── RECORD EXCERPTS ──

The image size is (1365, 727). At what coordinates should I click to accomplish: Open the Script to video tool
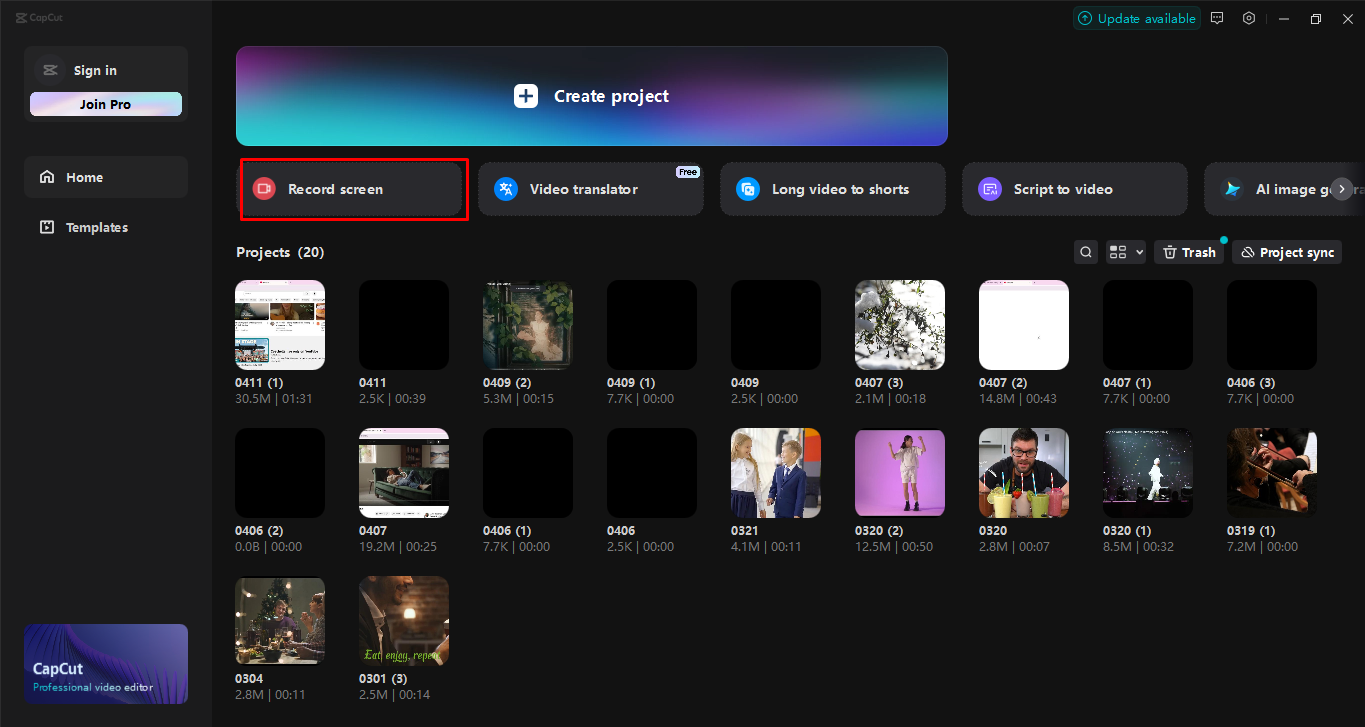(1074, 189)
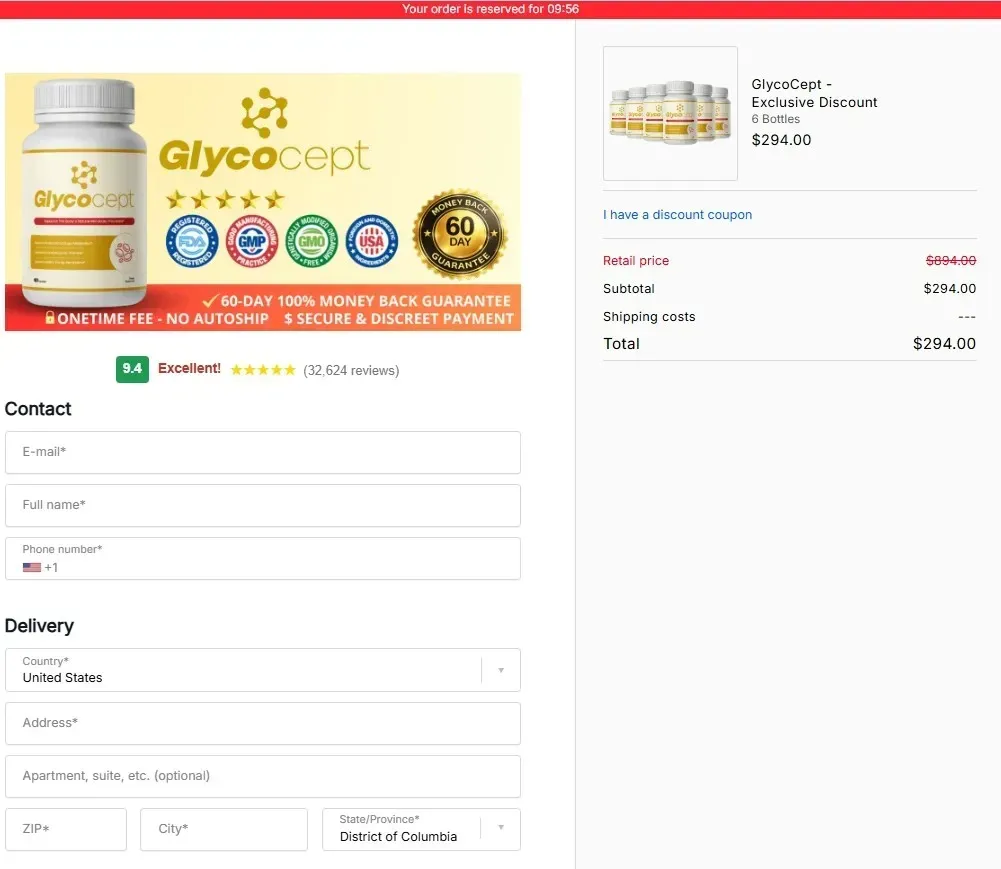
Task: Click the E-mail input field
Action: (263, 452)
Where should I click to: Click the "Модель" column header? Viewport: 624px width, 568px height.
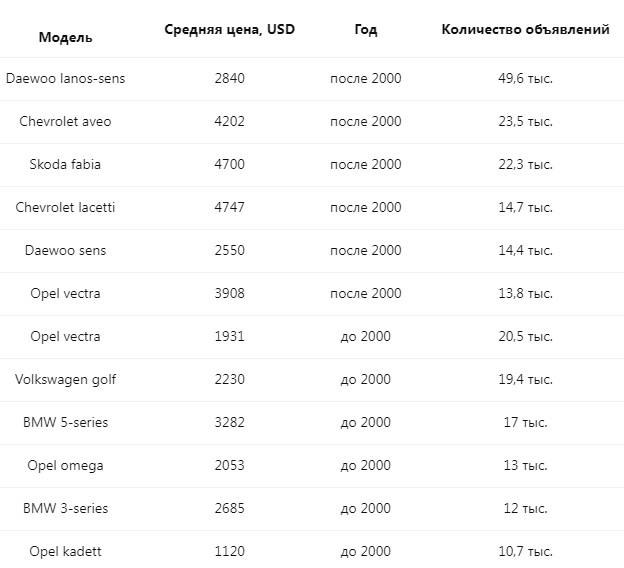point(65,37)
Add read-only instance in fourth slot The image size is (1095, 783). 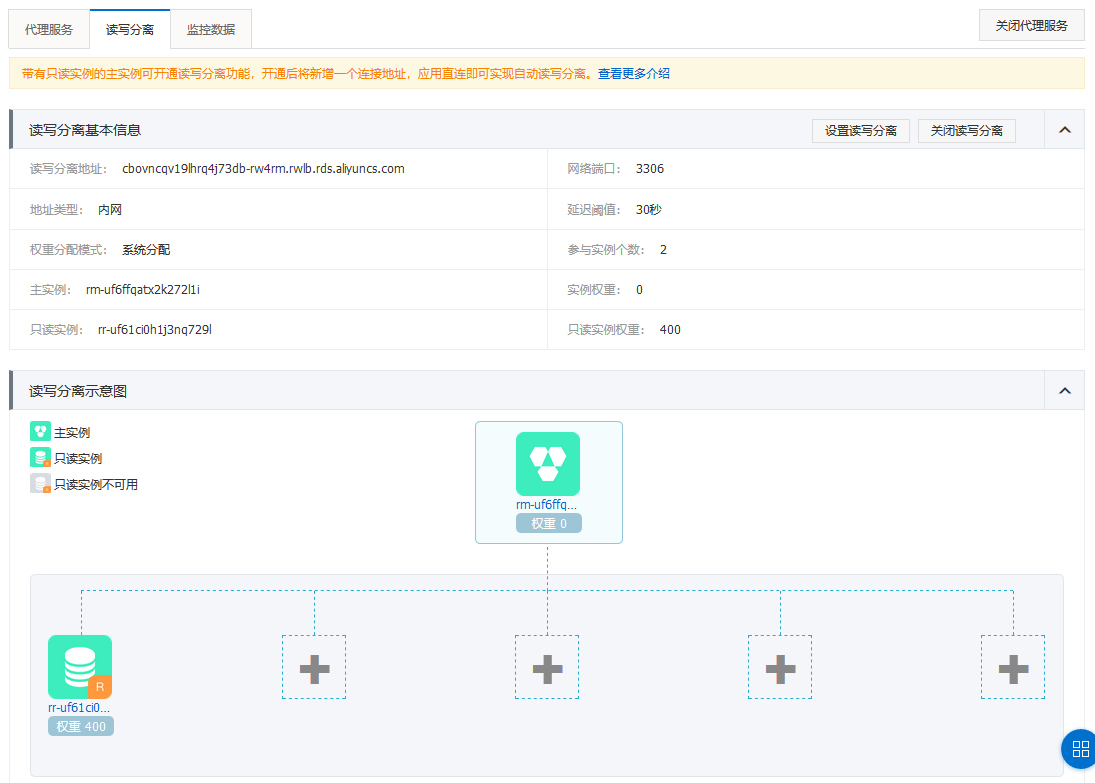(780, 667)
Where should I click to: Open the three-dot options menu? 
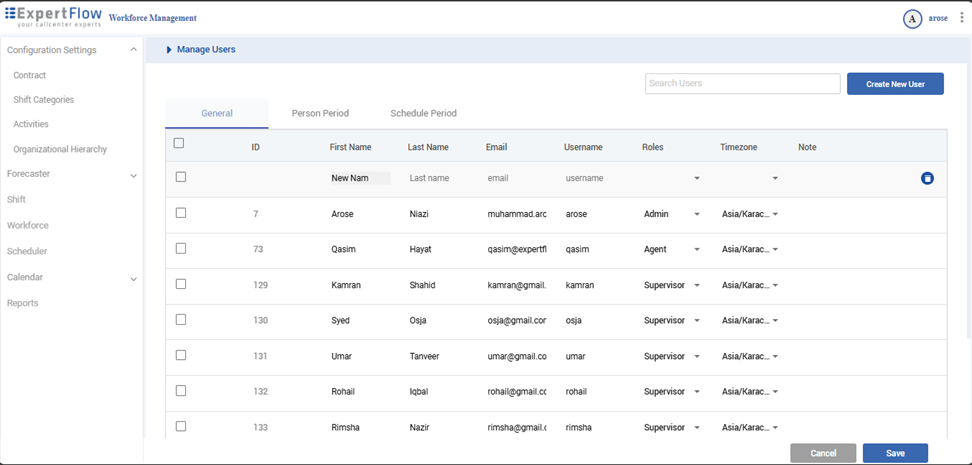[962, 18]
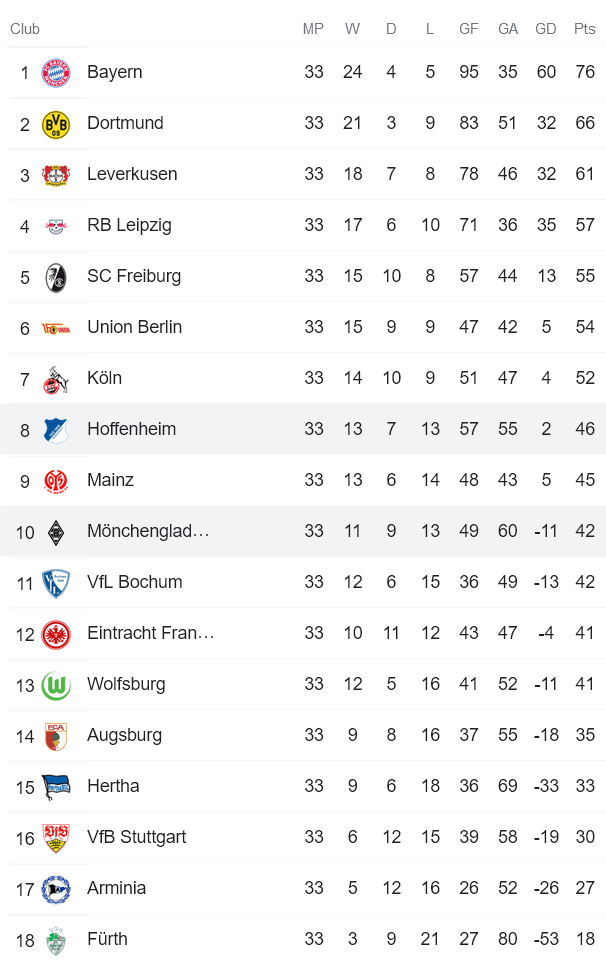Click the MP column header

click(313, 29)
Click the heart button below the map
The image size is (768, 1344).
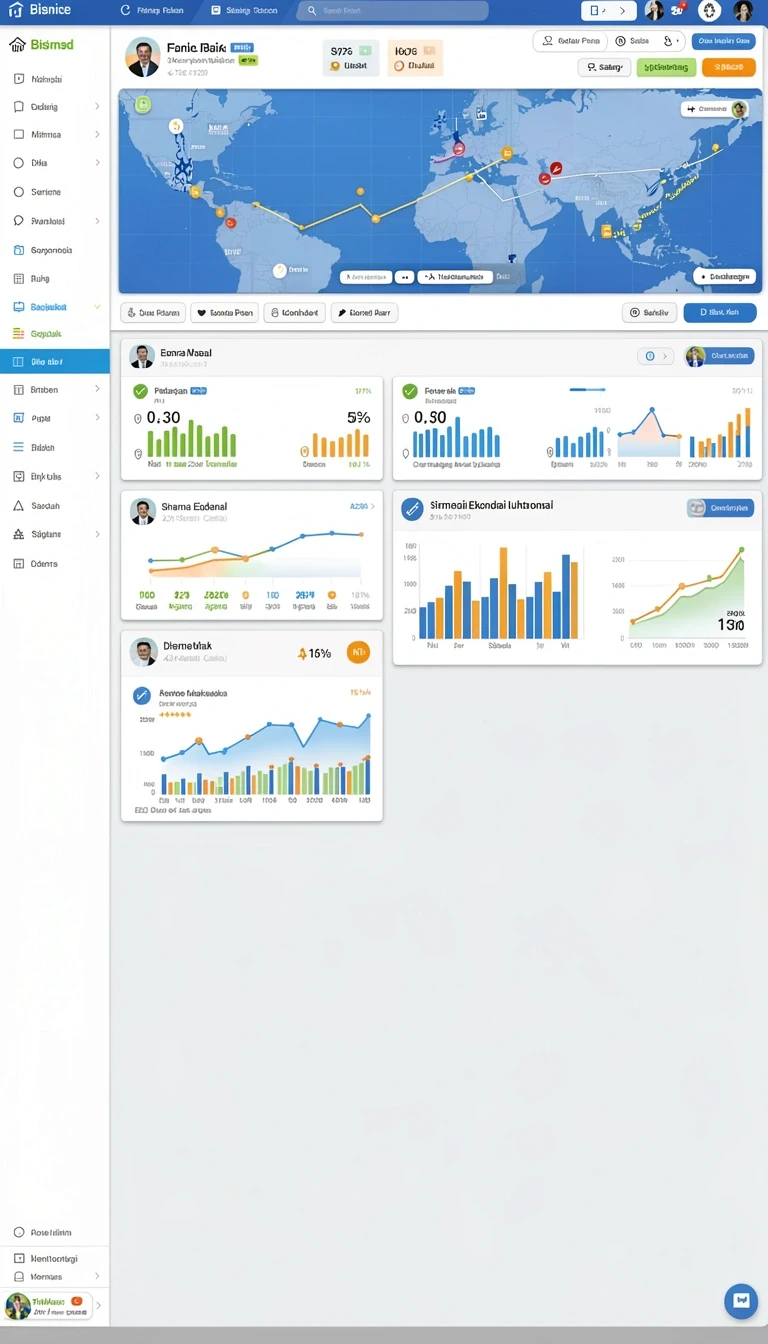tap(224, 313)
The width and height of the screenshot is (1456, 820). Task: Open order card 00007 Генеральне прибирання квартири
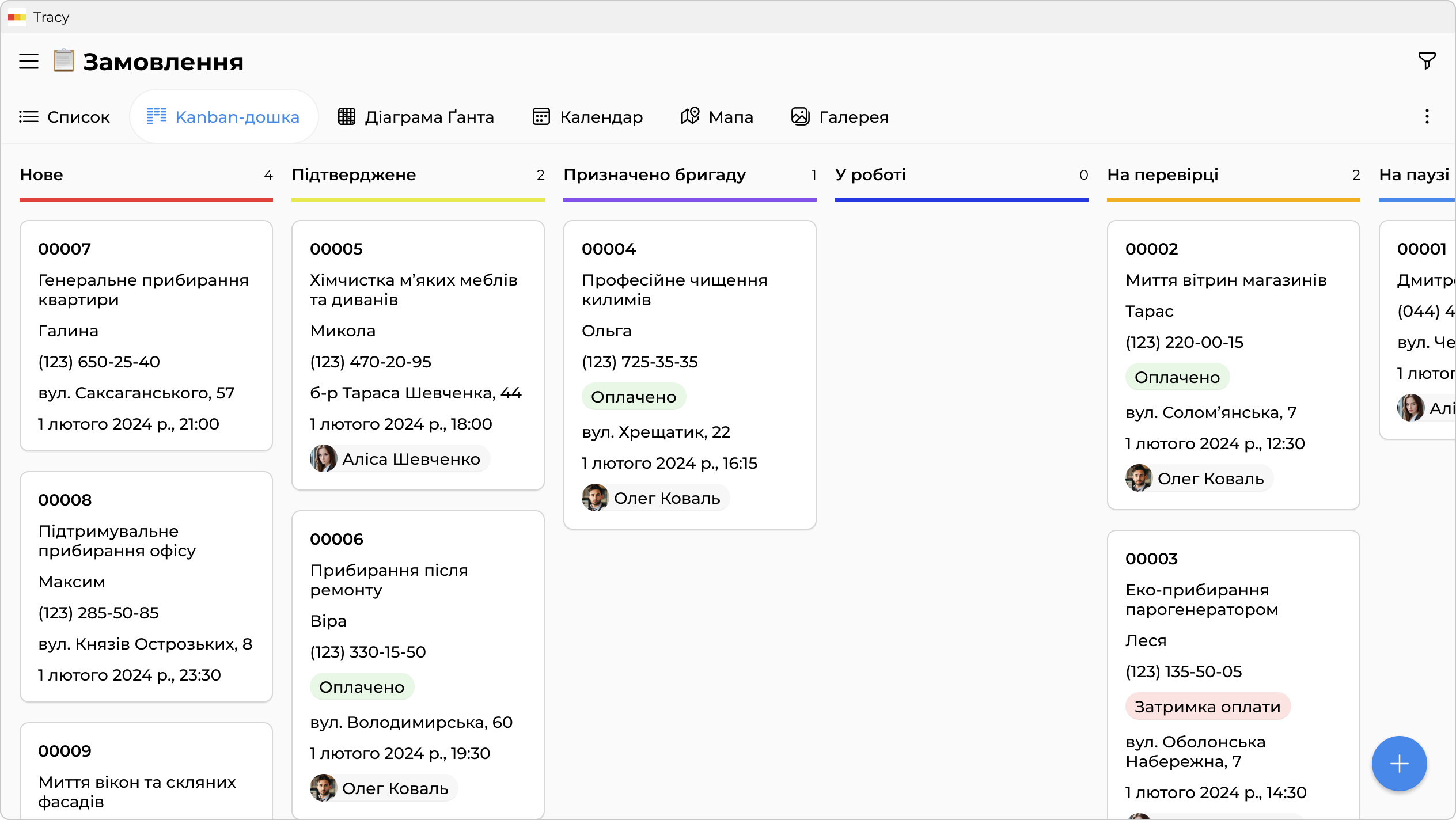tap(146, 335)
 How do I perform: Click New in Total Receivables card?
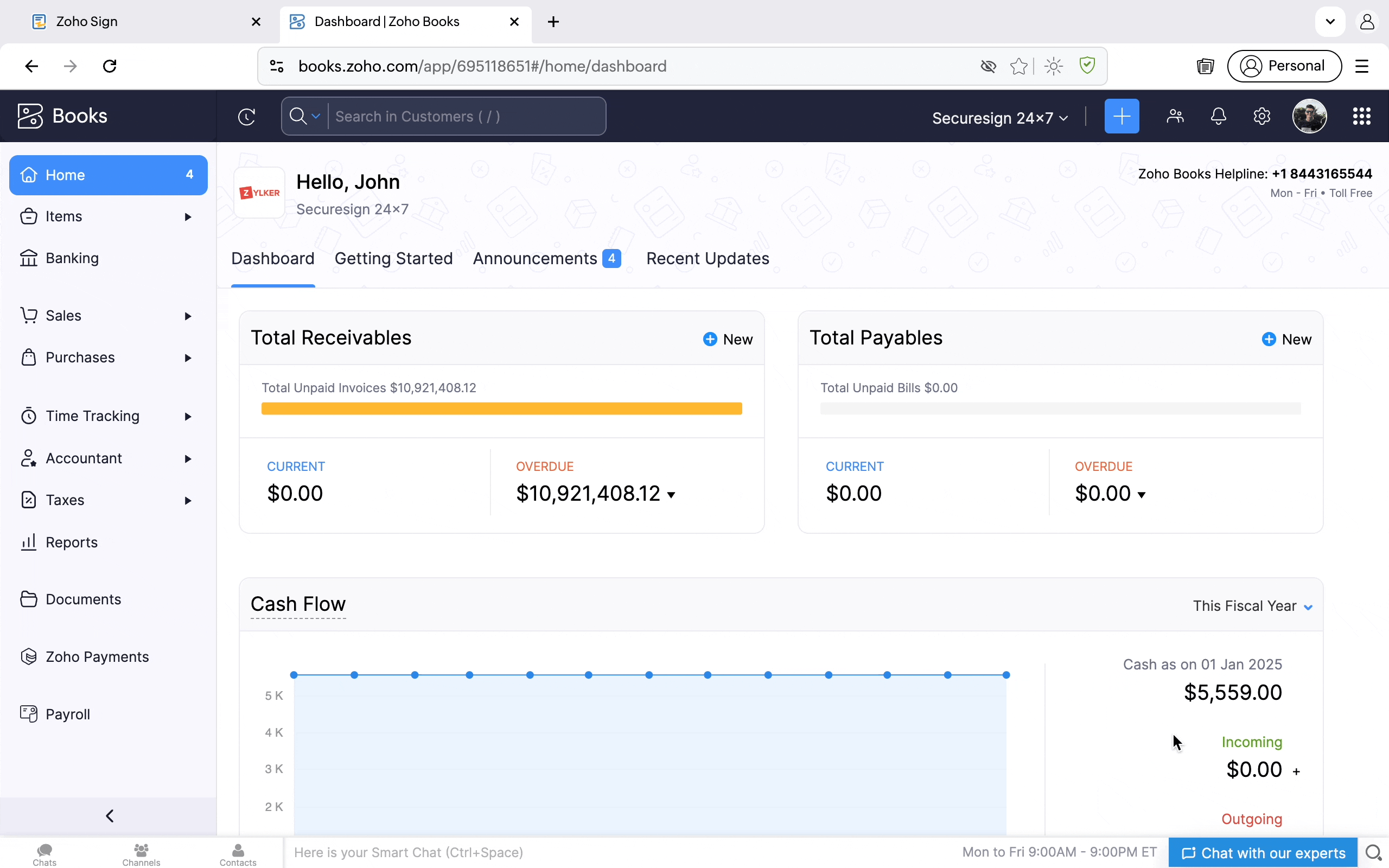(x=728, y=339)
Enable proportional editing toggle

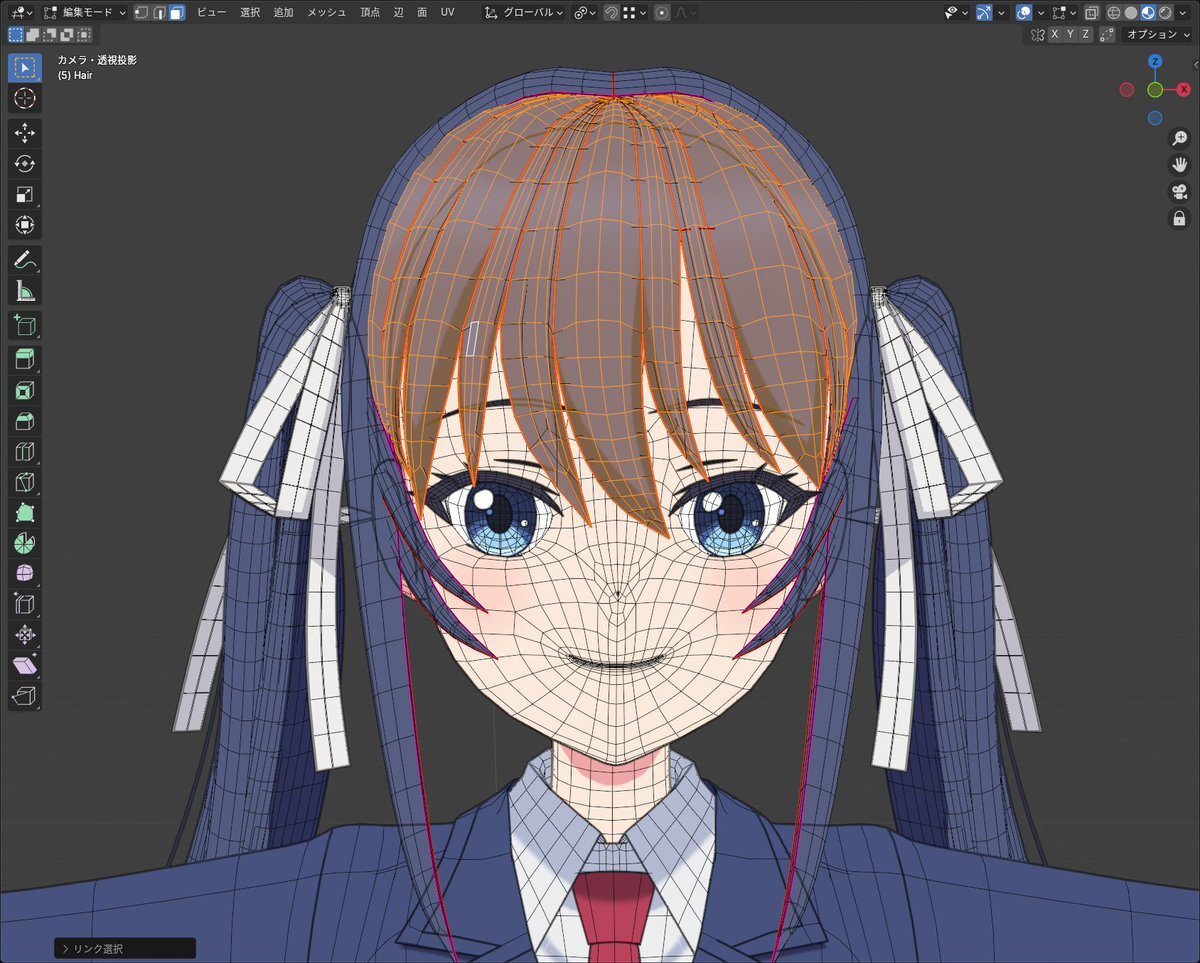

───

*GIVEN TASK*
Pull out every line of the material above that contains the word "Where".

*TASK SOLUTION*
Where should I click to: Click the "Модель" column header? Viewport: 624px width, 568px height.
Where should I click to: Open the three-dot options menu? 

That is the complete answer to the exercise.